The couple married in December 1942. Dottie was a journalism major in college when, in March 1943, Don was admitted to Harvard University Medical School under a US Army program. Dottie got a job as a secretary with the Navy while Don attended medical school.

“Dottie and I talked it over, and we decided that if we were going to spend time together, which it turned out we liked to do, that she probably ought to change her profession,” Don told The Seattle Times. “She’d taken a lot of science in her time in school, much more than most journalists. She liked science.”

So Dottie left her Navy job and enrolled in the medical technology training program at New England Deaconess Hospital.

“Because Dottie was a hematology technician, we used to look at smears and bone marrow together when we were students,” Don said.

She worked as a medical technician for some doctors in Boston until Don had his own laboratory. Then, she began to work with him. She worked part-time when their children were small, but, otherwise, she was in the lab full-time with her husband.

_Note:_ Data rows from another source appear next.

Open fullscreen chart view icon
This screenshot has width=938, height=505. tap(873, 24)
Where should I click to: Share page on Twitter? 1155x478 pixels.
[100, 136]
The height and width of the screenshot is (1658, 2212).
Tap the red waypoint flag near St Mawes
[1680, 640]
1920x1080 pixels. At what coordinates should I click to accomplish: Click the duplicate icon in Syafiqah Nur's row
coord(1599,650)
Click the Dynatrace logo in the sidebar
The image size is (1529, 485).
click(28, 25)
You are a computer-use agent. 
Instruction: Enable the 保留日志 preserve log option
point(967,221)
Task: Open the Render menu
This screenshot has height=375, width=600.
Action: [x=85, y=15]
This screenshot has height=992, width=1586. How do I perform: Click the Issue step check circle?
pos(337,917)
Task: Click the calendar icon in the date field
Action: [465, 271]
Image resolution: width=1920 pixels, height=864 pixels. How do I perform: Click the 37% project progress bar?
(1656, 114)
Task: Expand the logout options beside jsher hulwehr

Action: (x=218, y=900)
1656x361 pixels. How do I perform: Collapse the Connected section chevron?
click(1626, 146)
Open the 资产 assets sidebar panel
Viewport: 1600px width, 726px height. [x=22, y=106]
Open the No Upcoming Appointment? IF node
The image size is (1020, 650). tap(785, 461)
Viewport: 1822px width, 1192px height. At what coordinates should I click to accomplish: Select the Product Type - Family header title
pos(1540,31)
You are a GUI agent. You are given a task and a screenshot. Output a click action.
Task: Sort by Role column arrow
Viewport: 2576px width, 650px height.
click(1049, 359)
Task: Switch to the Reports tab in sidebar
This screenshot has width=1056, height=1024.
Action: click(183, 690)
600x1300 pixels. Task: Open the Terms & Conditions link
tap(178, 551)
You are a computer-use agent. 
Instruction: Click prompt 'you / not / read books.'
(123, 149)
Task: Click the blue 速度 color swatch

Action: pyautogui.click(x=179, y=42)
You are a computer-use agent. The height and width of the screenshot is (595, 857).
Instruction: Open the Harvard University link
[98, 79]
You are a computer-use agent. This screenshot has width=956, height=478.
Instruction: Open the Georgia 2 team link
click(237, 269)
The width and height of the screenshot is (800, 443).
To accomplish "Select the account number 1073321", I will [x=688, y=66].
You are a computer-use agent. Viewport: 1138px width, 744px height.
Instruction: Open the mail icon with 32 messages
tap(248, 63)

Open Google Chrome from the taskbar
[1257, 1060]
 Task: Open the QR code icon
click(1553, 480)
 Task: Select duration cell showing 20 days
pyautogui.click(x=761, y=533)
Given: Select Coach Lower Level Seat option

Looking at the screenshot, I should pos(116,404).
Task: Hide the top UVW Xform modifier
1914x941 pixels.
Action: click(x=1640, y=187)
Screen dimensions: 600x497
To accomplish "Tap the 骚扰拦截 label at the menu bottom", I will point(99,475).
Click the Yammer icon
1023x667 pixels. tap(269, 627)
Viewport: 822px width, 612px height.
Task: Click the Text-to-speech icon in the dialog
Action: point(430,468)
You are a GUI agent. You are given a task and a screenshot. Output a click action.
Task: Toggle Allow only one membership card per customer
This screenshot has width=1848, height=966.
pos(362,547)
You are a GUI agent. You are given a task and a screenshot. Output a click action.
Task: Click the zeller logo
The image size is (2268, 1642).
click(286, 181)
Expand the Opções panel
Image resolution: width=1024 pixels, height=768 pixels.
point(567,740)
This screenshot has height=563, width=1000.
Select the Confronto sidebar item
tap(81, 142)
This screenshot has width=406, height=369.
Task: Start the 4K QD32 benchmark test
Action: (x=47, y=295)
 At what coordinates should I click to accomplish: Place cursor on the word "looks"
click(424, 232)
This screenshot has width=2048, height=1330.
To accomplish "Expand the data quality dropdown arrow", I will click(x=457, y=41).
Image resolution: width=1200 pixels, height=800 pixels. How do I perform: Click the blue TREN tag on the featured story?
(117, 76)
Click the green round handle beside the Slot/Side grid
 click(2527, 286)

“Dottie was there at Don’s side through every part of developing marrow transplantation as a science,” said Fred Appelbaum, MD, executive vice president and deputy director of the Fred Hutchinson Cancer Research Center.

“Besides raising 3 children together, Dottie was Don’s partner in every aspect of his professional life, from working in the laboratory to editing manuscripts and administering his research program.”

Dottie’s journalism training was a big asset to the team, according to Don.

“In the laboratory days, my friends pointed out that Dottie, who had the library experience, would go to the library and look up all the background information for a study that we were going to do, and then she would go into the laboratory and do the work and get the data, and then, with her writing skills, she’d write the paper and complete the bibliography,” Don recalled. “All I would do is sign the letter to the editor.”

The couple moved to Seattle in 1963. Don joined the Fred Hutchinson Cancer Research Center in 1975, the year its doors opened in Seattle’s First Hill neighborhood. For the next 15 years, Dottie served as the chief administrator for the Clinical Research Division. Don stepped down from the clinical leadership position in 1990 and retired from the center in 2002.

The Thomases are survived by 2 sons and a daughter, 8 grandchildren, and 2 great-grandchildren.

The family requests that people who wish to honor Dottie do so by contributing to Dottie’s Bridge, an endowment to assist young researchers.